(REQUIREMENT) Scan the records below for the word "computer" and give only the number of lines that hold it.

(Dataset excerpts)

-----

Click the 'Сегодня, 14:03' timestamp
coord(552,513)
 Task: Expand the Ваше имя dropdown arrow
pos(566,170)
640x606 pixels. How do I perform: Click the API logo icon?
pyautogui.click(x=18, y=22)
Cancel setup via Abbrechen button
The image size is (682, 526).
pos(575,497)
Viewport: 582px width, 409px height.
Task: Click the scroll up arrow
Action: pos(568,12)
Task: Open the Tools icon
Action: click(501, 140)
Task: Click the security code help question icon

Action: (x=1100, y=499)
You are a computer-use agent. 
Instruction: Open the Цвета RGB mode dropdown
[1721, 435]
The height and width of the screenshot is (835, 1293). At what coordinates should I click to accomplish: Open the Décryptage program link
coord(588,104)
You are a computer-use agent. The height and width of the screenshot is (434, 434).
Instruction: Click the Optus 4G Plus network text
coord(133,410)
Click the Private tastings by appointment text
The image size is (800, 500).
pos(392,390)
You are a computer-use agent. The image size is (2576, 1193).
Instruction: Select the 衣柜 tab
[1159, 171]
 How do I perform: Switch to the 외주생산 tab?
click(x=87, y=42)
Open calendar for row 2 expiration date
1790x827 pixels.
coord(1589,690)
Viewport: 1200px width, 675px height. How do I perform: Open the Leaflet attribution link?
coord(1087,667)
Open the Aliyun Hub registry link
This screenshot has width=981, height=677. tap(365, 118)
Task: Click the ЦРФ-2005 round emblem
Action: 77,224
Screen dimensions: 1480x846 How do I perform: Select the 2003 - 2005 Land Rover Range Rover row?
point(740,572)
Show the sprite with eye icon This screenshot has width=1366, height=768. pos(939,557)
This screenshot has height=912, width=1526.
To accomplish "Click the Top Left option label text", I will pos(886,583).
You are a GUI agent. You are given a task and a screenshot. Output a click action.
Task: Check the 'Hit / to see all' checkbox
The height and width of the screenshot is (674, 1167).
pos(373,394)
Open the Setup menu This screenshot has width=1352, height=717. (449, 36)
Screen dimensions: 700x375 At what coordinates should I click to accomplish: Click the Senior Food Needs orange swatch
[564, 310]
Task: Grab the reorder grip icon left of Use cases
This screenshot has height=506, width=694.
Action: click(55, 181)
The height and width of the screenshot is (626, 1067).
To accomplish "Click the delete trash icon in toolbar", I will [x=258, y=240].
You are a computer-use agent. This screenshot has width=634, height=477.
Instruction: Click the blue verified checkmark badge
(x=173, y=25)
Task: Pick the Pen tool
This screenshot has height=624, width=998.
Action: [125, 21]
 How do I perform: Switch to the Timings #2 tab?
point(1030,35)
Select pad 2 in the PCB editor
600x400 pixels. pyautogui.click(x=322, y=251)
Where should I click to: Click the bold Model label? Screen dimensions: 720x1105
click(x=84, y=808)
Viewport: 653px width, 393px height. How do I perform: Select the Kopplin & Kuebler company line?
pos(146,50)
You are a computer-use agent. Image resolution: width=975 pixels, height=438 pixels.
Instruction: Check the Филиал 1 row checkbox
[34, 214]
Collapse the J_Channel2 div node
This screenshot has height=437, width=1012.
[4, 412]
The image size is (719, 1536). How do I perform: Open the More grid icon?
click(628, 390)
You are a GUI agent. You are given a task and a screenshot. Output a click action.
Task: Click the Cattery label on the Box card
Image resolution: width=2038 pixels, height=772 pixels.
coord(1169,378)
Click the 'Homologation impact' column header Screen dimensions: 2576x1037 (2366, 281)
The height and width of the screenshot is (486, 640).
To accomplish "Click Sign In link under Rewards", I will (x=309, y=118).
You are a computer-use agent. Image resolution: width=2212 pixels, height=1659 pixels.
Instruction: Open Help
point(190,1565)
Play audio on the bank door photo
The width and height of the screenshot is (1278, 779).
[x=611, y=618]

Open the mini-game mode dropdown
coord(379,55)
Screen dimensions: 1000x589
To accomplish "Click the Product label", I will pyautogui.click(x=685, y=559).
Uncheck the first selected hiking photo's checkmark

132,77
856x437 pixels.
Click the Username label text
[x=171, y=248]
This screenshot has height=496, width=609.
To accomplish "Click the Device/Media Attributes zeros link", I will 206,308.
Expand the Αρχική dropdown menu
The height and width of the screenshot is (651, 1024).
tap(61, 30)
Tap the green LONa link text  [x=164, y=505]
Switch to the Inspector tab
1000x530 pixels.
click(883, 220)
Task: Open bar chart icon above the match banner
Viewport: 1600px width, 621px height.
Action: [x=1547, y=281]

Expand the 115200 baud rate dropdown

-----

(RESULT OF THE TASK) 6